Fitness-Computerspiele sind ein Weg, Computer-Kids in Bewegung zu bringen. Dennoch kann das Daddeln vor dem Computer oder der Konsole das Toben im Garten nicht ersetzen - so lautet das Fazit, auf das sich Wissenschaftler, Vertreter der Spielebranche und Spiele-Fans gestern bei der Veranstaltung "Games meets health" in Hamburg einigten.

Die Diskussionsrunde über Fitness-Spiele am Computer veranstaltete die Techniker Krankenkasse (TK) zusammen mit der Wirtschafts- und Medienkanzlei Rode + Mathé, um die einseitige Debatte über digitale Spiele in eine neue Richtung zu lenken.

"Wir wollten zeigen, dass die Computerspielewelt nicht nur schwarz-weiß ist und dass es außer den in der Öffentlichkeit viel diskutierten Gewaltspielen auch solche gibt, die sich positiv auf die körperliche Fitness auswirken können", so Dr. Sabine Voermans, Ärztin und Leiterin des Gesundheitsmanagements bei der TK. Ob Tanz-, Kampfsporttraining oder Fußballkicken - Jung und Alt konnten zunächst die neue Generation von Spielen testen, die nur durch körperlichen Einsatz funktionieren. Im Anschluss daran entbrannte auf dem Podium eine Diskussion darüber, ob und wann Spiele gut für Kinder sind.

"Wenn sich Kinder und Jugendliche ausschließlich in die virtuelle Welt flüchten, dann ist dies gefährlich. Wenn sie aber eine intakte Lebenswelt haben und Spiele zusätzlich nutzen, dann kann dies der kindlichen Entwicklung durchaus förderlich sein", fasste Professor Dr. Misek-Schneider, Fachärztin für Kinder- und Jugendpsychiatrie, das Für und Wider der Spiele zusammen.

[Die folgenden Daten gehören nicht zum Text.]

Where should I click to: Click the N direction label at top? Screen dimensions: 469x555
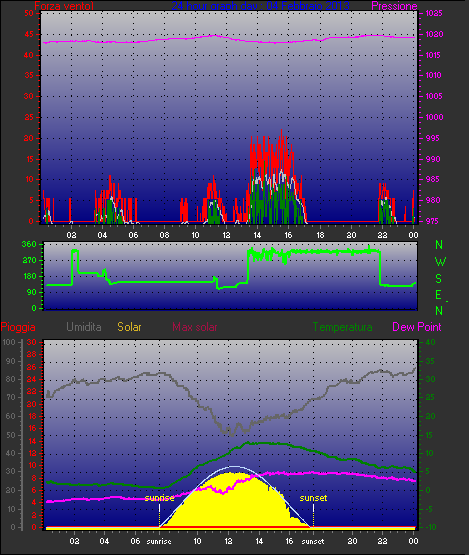[x=439, y=245]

Gerade im Hinblick auf Heranwachsende haben die digitalen Fitness-Spiele Potenzial: "Tatsache ist, dass Kinder und Jugendliche sich heutzutage zu wenig bewegen und deshalb zunehmend mit Gewichtsproblemen zu kämpfen haben. Mit den Aktiv-Spielen könnten sie in Bewegung kommen. Der digitale Sport macht in erster Linie Spaß, die schweißtreibende Anstrengung tritt in den Hintergrund", erklärte Voermans die Vorteile der neuen Spielegattung. Auch der Schauspieler und selbsternannte "Hardcore-Gamer" Sky du Mont attestierte den digitalen Fitmachern eine motivierende Kraft: "Wo sonst können Kinder gegen Boris Becker Tennis spielen oder gegen Oliver Kahn kicken?" fragte der Vater von drei Kindern.

Damit der Stellenwert des Daddelns am Computer oder der Konsole im Leben der Kinder nicht überhandnimmt, gilt es einiges zu beachten: "Eltern sollten ihren Kindern ein Vorbild sein. Es ist wichtig, sich dafür zu interessieren, was die Sprösslinge in ihrer Freizeit machen, und - wo nötig - Grenzen zu setzen", rät Professor Dr. Misek-Schneider. Nicht nur was die Kinder spielen, sondern auch, wie lange sie vor dem Computer sitzen, spielt dabei eine Rolle.

"Wer täglich längere Zeit am Computer spielt, sollte sich mindestens eine Stunde am Tag bewegen," so der Sportpädagoge Professor Dr. Roland Naul. "Sport am Computer kann nicht eine Fahrradfahrt oder ein Fußballspiel an der frischen Luft ersetzen. Mithilfe der Spiele haben aber vielleicht auch jene Spaß an Bewegung, die sich sonst zum Sport quälen müssten," so Voermans.